Cynicism has been explored primarily in dyadic relationships. It implies assumptions over the motives of an interaction partner (Mills and Keil, 2005), who is presumed to be driven by self-interest, and eager to take advantage of the person concerned. As trust is based on assumptions of competence, benevolence, and integrity (Bhattacherjee, 2002), cynicism implies a level of mistrust and antagonism (Almada et al., 1991).
Another important element associated with cynicism is a feeling of powerlessness. In dyadic relationships, when one of the two agents is left with little or no control over decision-making, they will be more likely to grow cynical about the other’s motives and actions (Dean et al., 1998). Previous research has linked cynicism to outcomes such as lack of institutional trust and engagement (Langworthy, 1987), and repercussions for well-being, such as burnout (Salanova et al., 2005).
While cynicism has been defined as either an attitude or a belief (Andersson, 1996; Dean et al., 1998), it also functions as a coping mechanism. Individuals resort to cynicism when they are unable to control the circumstances behind their decision-making. In this context, risks are not discounted, but rather perceived as inevitable, because they are entirely out of their control (Kanter and Mirvis, 1989). This perception supports inaction in the face of potentially harmful circumstances and presents an interesting lens through which online self-disclosure and privacy threats can be approached. In a scenario such as data or surveillance capitalism, where users think they have limited control over their information, privacy protection might seem useless.

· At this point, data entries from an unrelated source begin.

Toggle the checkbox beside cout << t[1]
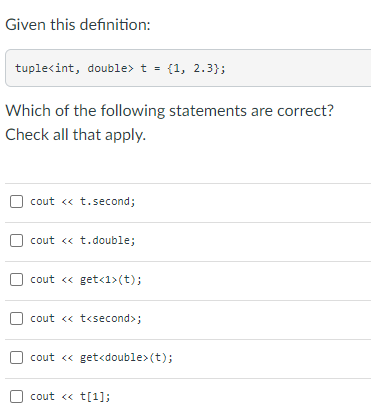click(x=16, y=396)
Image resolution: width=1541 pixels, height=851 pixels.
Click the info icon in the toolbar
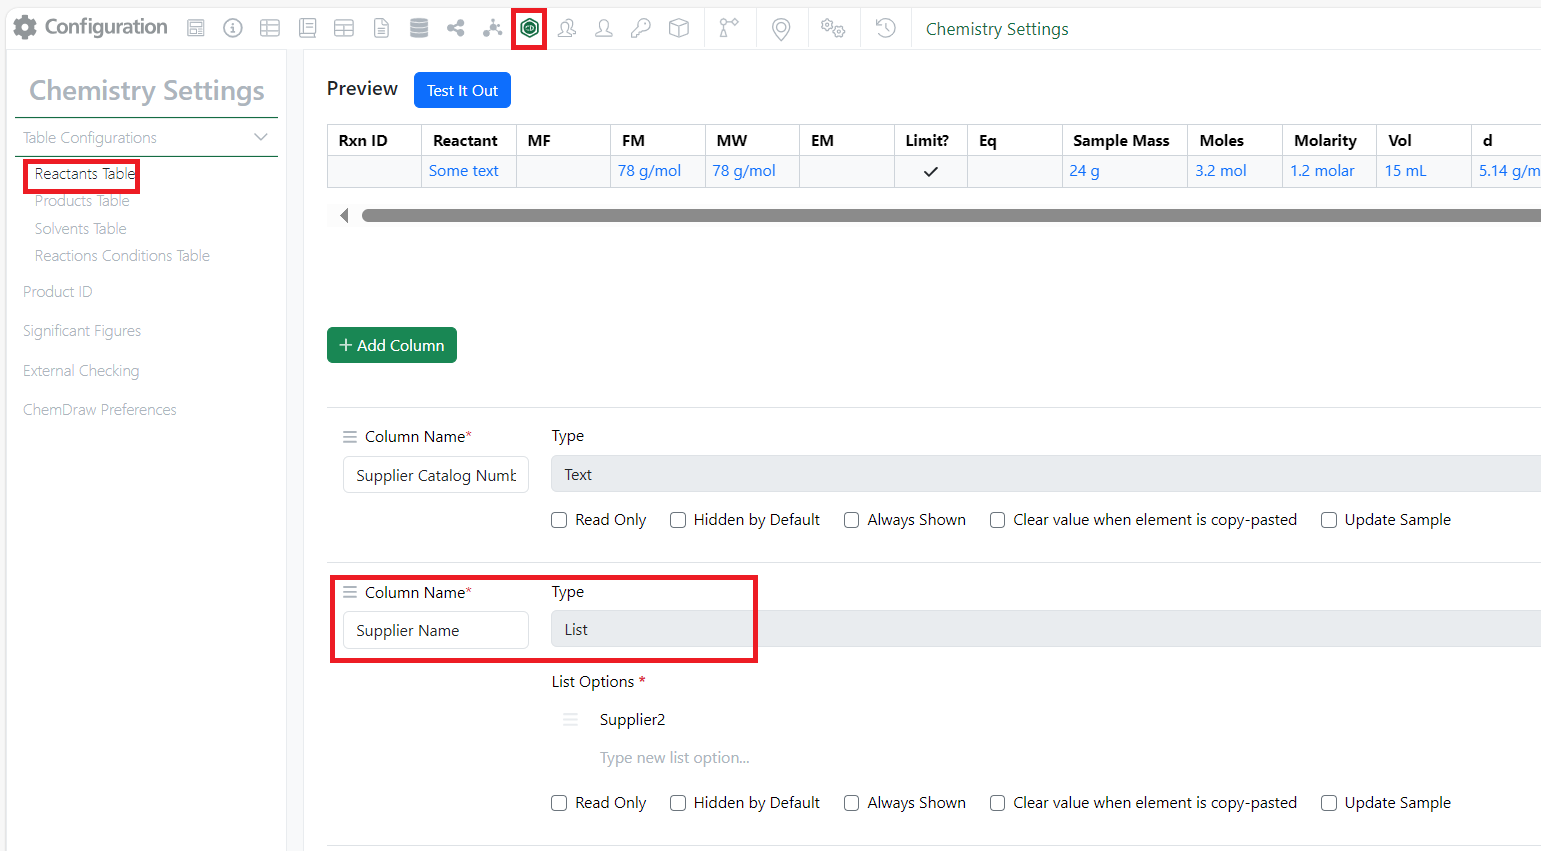(232, 27)
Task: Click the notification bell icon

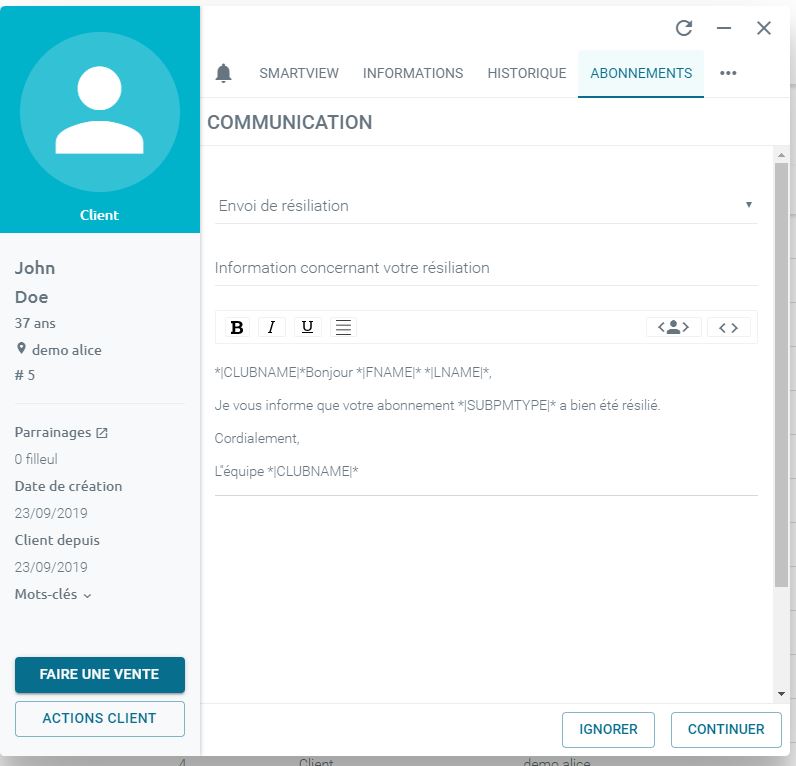Action: (224, 73)
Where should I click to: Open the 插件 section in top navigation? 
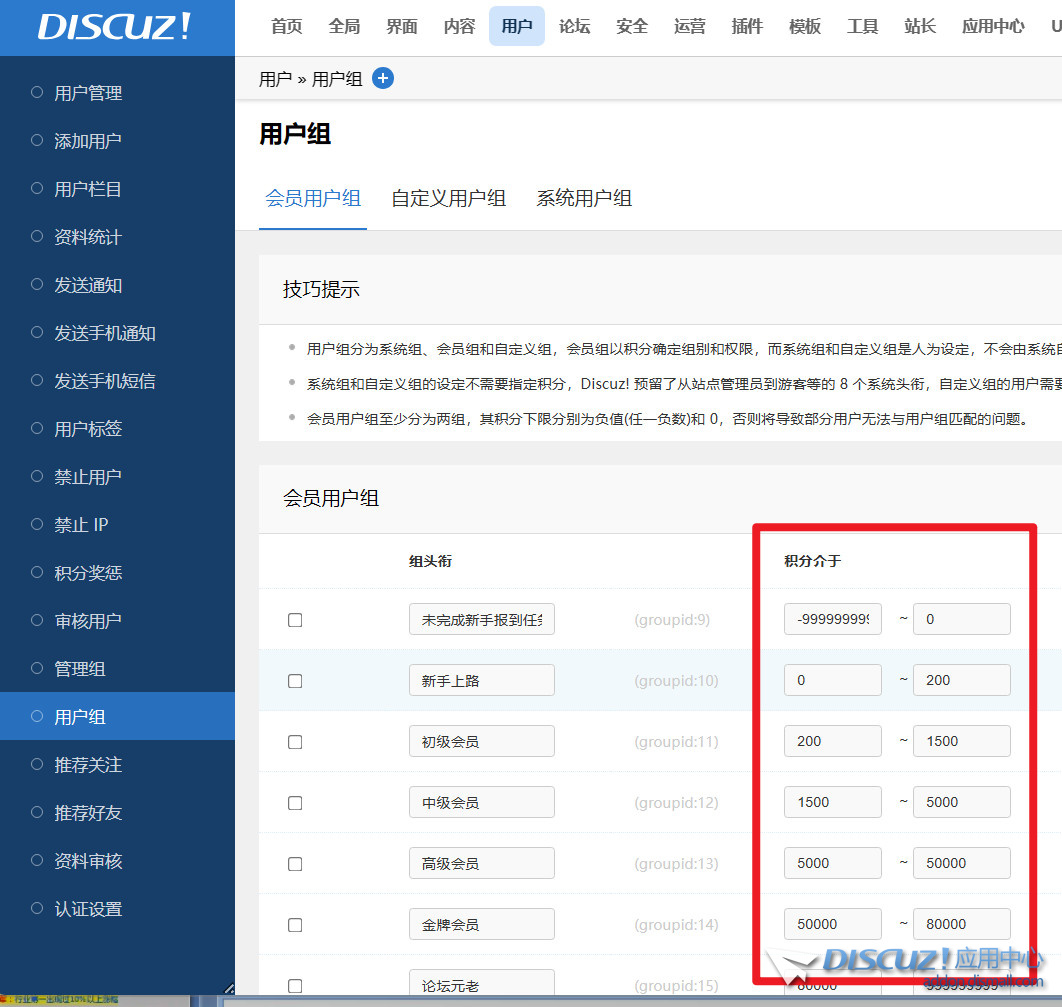747,27
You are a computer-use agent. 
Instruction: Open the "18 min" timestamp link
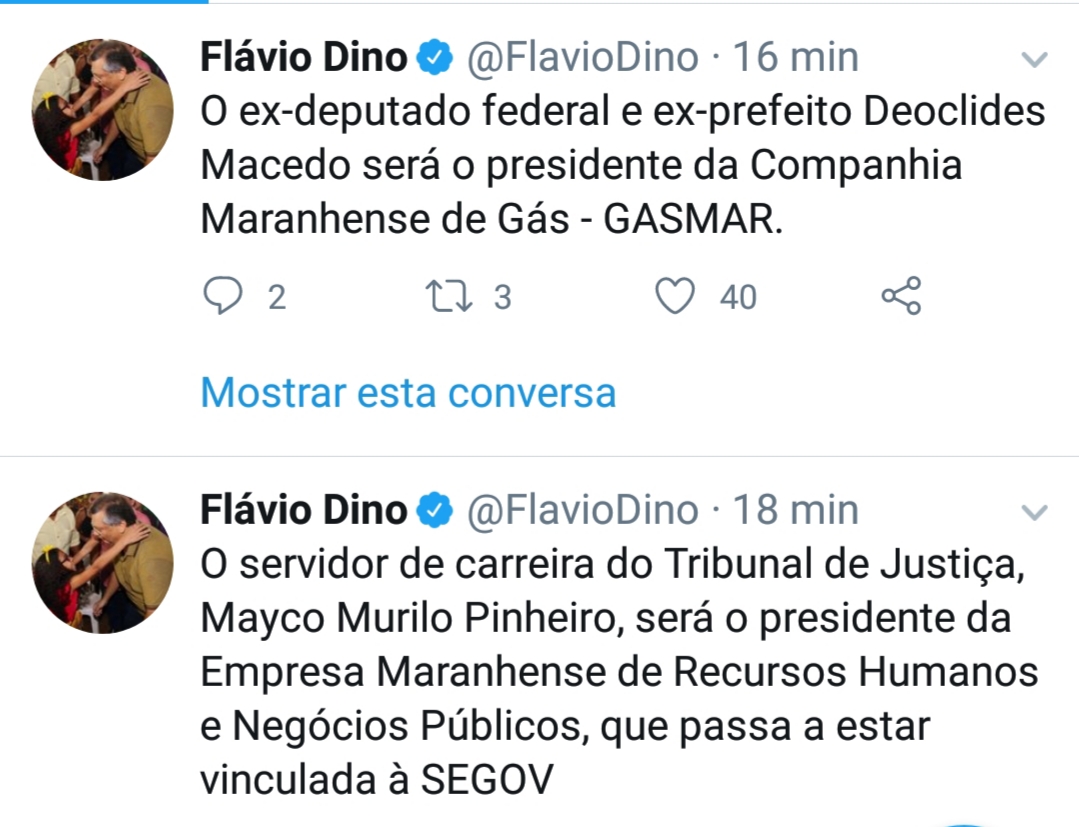[x=796, y=511]
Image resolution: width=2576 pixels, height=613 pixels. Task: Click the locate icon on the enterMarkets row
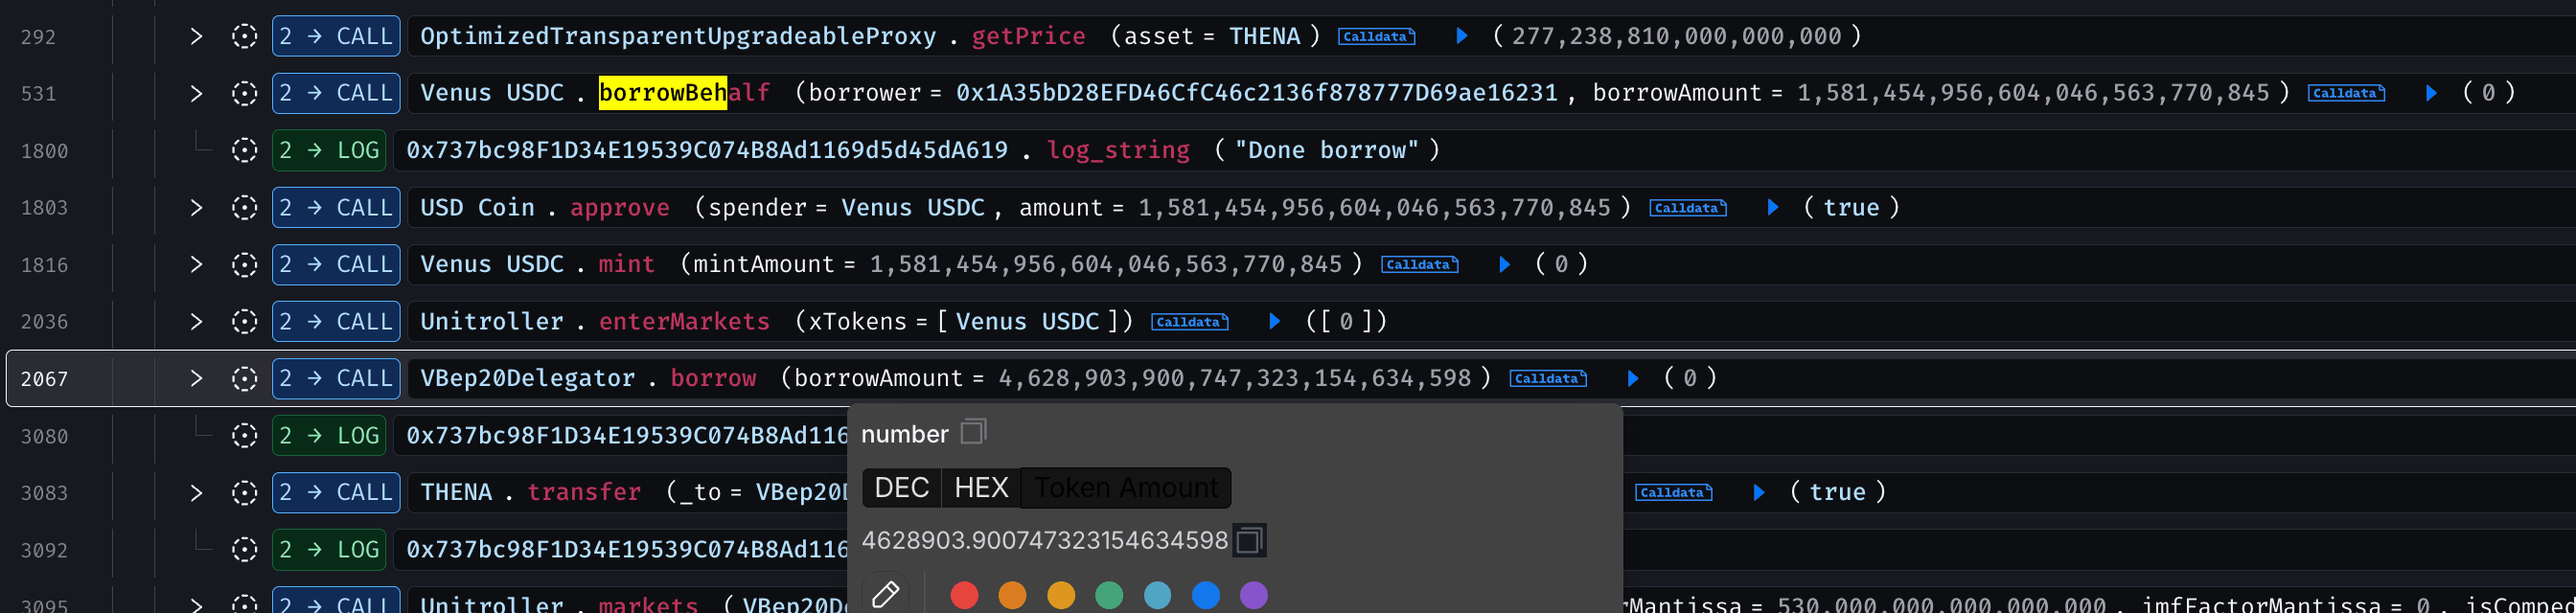click(x=244, y=322)
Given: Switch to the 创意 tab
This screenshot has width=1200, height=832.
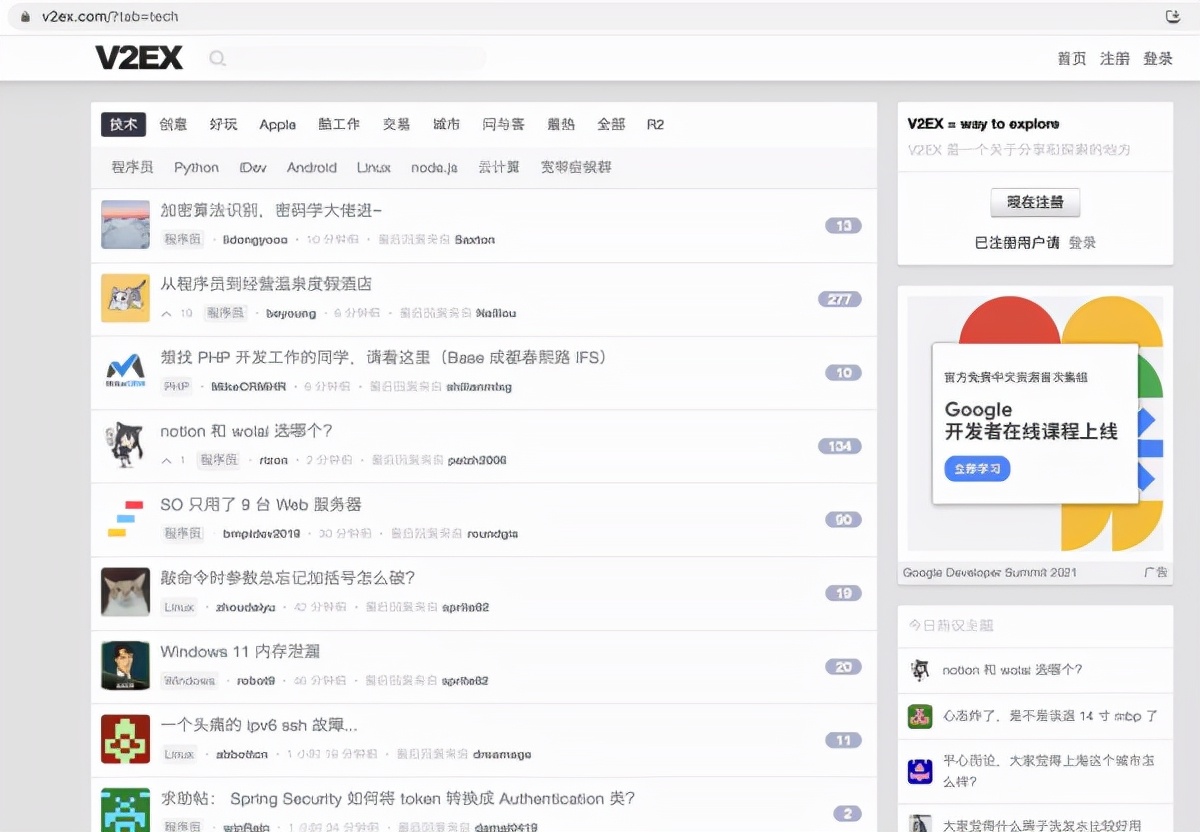Looking at the screenshot, I should 172,124.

As such, we understand privacy cynicism as an attitude of uncertainty, powerlessness, and mistrust toward the handling of personal data by digital platforms, rendering privacy protection subjectively futile (Hoffmann et al., 2016). We argue that a system of data capitalism, based on the harvesting of private data, coupled with devices designed to maximize user interaction might have made situational evaluations of available privacy (Masur, 2018) too complicated for users to take into account when choosing their desired level of disclosure (Hoffmann et al., 2016). In this context of ubiquitous institutional privacy threats, privacy cynicism can be understood as a cognitive coping mechanism because it allows subjectively disempowered users to participate in online platforms without cognitive dissonance since they rationalize privacy protection as useless.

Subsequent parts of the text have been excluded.